Hayaller olmadan gerçeğe varılmaz. Bir iş hayal edersin, üzerinde uzun bir süre beyin jimnastiği yaparsın, projeler üretirsin ve o işi yapmaya karar verirsin.
Birileri seni hayalperestlikle yargılayabilir. Olsun! Onlar, bir hayalin peşinde olduğunu düşünebilir.
Kim ne düşünürse düşünsün, sen o işi gerçeğe dönüştürmek için çoktan yola çıkmışsınıdır.
Şu anda anlatmaya çalıştığımda tam bu. Bir hayal bu. Hayali paylaştığım dostlarım en yakınımdakilerdi. Onlara hayalimi anlattım, onlarda konuya sıcak bakınca, ilkyazımın konusu da bu oldu. Bu sefer bu düşüncemi sizlerle paylaşma ihtiyacı duydum.
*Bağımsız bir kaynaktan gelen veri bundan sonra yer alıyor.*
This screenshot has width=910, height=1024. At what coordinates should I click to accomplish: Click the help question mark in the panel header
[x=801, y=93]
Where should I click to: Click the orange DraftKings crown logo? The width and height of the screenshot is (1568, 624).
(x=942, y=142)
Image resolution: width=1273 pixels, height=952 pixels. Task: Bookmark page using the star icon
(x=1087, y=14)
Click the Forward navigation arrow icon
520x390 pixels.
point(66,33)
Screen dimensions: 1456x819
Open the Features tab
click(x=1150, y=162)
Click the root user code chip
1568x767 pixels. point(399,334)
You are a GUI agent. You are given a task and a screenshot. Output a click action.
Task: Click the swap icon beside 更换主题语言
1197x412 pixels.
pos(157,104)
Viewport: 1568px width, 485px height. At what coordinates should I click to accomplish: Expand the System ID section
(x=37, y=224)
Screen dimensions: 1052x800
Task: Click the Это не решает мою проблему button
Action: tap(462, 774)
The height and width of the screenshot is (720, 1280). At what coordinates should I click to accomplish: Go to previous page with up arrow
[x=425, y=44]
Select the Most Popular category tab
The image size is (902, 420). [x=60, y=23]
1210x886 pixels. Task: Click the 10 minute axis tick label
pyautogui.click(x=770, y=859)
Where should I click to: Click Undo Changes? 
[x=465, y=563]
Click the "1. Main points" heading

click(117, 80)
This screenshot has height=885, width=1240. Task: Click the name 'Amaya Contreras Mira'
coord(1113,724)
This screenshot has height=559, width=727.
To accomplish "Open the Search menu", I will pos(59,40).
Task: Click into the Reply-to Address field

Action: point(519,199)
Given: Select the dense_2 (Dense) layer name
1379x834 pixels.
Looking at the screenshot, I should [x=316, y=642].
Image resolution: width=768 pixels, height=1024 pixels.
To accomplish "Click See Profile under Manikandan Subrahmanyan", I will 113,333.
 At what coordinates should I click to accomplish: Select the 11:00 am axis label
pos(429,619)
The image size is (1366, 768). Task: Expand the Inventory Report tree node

Hayalim bir yazarlık atölyesiydi. Yazarlık atölyesi denince aklımıza hemen bir araya toplanıp sürekli yazı yazmaya çalışmak gelir ama bizimki öyle değil. Haftada bir konu belirleyip bu konuda yazılar yazmak… Daha sonra bir araya gelip yazıları okuyup üzerinde fikir yürütmek.
Tabi çalışma sistemi zaman içinde daha değişik şekillere bürünebilir. Ne nasıl olur ya da nasıl olmaz demeden, önemli olan iyi niyetle bir işe başlamak. Başladıktan sonrası bir şekilde düzene girer.
Bilinen bir atasözü misali (kervan yolda düzelir) dedik ve çok uzun olmayan ilk yazımı yazıp arkadaşlarımla paylaşmaya çalışacağım.
Tabi bu bir okul değil, dernek değil. İsteyen ben de varım der, gelir. Kendi yazdığı bir yazıyı ortaya koyar, üzerinde konuşulur, herkes bir fikir beyan eder, istersen yazılanları ben de okumak isterim der, o da fikrini söyler.
Eleştiri güzeldir. Eleştiriye açık olmak güzeldir. Tabii ki eşleştiren donanım olarak iyiyse ortaya çok güzel şeyler çıkar. Verim artar. Tıpkı bir bahçıvanın meyve ağacını bilinçlice budaması gibi budanan ağaç daha güzel meyveler verir. İnsanlar da o meyvelerden faydalanır.
Bizler bazen meyve veren bir ağaç, bazen de bahçıvan olmaya çalışacağız. Budanmaya ve budamaya hazır isek atölyeye hoş geldiniz.